Officials see signs of al-Qaida in bomb plot

Karen Deyoung Washington Post

WASHINGTON – Strong indications of an al-Qaida link to the alleged airline bomb plot uncovered in London on Thursday suggest that the terrorist network has survived and adapted despite heavy blows to its leadership and organizational structure over the past five years, U.S. intelligence officials said.

The possible evidence of an al-Qaida footprint, officials said, includes the trips made by several of the alleged plotters to Pakistan, where remaining al-Qaida leaders are believed to be ensconced, and the sophistication and scope of plans to simultaneously attack aircraft headed toward the United States. The plot, as outlined here and in London, closely parallels one begun and aborted by al-Qaida a decade ago.

Neither U.S. nor British officials were prepared Thursday to proclaim definitive evidence of direct involvement by Osama bin Laden or his deputy, Ayman al-Zawahri.

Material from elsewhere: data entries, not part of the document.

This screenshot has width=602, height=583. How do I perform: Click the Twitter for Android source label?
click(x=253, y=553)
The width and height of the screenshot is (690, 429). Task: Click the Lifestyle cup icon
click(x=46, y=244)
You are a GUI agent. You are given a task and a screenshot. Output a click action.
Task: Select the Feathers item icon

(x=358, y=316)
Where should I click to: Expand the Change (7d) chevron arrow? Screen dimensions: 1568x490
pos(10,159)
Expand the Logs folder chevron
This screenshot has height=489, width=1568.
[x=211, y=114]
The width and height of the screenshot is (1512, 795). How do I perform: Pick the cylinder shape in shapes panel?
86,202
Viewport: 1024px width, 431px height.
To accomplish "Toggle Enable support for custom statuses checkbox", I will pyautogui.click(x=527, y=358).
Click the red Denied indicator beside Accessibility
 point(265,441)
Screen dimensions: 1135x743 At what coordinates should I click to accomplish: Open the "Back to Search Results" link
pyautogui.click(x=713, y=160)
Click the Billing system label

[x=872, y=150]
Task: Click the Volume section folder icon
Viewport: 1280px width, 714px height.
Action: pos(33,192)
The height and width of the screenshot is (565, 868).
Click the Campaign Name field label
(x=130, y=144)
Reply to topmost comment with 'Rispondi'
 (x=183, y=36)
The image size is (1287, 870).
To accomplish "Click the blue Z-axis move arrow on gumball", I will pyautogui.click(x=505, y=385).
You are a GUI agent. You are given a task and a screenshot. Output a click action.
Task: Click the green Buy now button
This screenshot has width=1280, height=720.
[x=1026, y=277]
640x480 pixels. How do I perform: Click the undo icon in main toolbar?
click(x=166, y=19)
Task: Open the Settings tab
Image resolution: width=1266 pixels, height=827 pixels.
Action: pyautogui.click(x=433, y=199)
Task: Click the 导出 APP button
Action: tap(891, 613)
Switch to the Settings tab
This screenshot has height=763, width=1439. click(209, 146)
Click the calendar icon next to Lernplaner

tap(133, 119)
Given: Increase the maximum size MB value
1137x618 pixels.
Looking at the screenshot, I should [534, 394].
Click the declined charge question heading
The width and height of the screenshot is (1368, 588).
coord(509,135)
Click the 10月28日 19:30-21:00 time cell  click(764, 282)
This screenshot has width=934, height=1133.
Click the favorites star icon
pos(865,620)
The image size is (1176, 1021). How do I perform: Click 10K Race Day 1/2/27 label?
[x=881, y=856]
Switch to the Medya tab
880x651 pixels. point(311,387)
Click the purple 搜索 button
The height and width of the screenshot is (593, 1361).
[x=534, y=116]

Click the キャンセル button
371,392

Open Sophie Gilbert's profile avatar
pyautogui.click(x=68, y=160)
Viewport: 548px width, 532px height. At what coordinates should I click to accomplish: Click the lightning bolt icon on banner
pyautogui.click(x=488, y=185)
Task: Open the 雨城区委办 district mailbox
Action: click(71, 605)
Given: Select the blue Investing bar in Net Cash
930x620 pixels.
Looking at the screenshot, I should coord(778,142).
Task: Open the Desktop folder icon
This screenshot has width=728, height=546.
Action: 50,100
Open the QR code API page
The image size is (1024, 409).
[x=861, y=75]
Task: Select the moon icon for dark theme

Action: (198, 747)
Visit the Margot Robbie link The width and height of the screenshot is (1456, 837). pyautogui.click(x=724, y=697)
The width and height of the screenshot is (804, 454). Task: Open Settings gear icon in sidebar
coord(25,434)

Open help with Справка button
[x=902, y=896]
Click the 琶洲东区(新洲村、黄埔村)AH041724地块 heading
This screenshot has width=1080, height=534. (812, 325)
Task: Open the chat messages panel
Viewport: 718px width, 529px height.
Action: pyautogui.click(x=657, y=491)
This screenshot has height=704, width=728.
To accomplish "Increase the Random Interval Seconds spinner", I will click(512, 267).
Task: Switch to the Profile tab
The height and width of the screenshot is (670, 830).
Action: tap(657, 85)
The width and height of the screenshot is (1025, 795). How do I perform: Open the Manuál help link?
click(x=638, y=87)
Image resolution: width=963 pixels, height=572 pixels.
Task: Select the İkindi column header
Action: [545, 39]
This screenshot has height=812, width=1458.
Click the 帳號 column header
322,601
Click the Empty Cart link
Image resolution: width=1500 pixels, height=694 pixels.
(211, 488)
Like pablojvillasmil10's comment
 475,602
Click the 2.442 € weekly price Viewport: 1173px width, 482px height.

They acknowledged that their conclusions are to some extent inferential and based on bin Laden’s repeated warnings of another major assault, the organization’s known affinity for targeting commercial airliners and their belief that no other terrorist group has the brains or the capability to plan such an audacious undertaking.

Elements of the unfolding plot reflect their assessment of a newly evolved al-Qaida strategy that depends – unlike the attacks of Sept. 11, 2001 – on the Internet; indirect, local recruitment of disaffected Muslim youth; and an emphasis on European passport-holders less likely to be stopped at airports.

“It tells you that the enemy, as the military is fond of saying, is both thinking and adaptable,” one official said.

Although terrorist groups in Iraq and elsewhere have long been described as having al-Qaida links, none of the significant attacks carried out since Sept. 11 have been proven to have been directly authored or orchestrated by the group. Instead, intelligence agencies here and in Europe have described bin Laden as providing “inspiration” to a new generation of “radicalized” Muslim youth spurred by their cultural isolation in the West and solidarity with Islamic battles in the Middle East. U.S. intelligence officials now identify the war in Iraq as the single most effective recruiting tool for Islamic militants.

But the alleged British plot, one intelligence official insisted Thursday, “is really, really serious. This is the real deal. Honestly. This was not the Moorish Nation,” he said, referring to the arrest this summer in Miami of a rag-tag, FBI-infiltrated group allegedly plotting to blow up the Sears Tower in Chicago. “We have reason to believe that this is an al-Qaida-related operation. I don’t mean in terms of a bunch of wannabes finding inspiration” in bin Laden.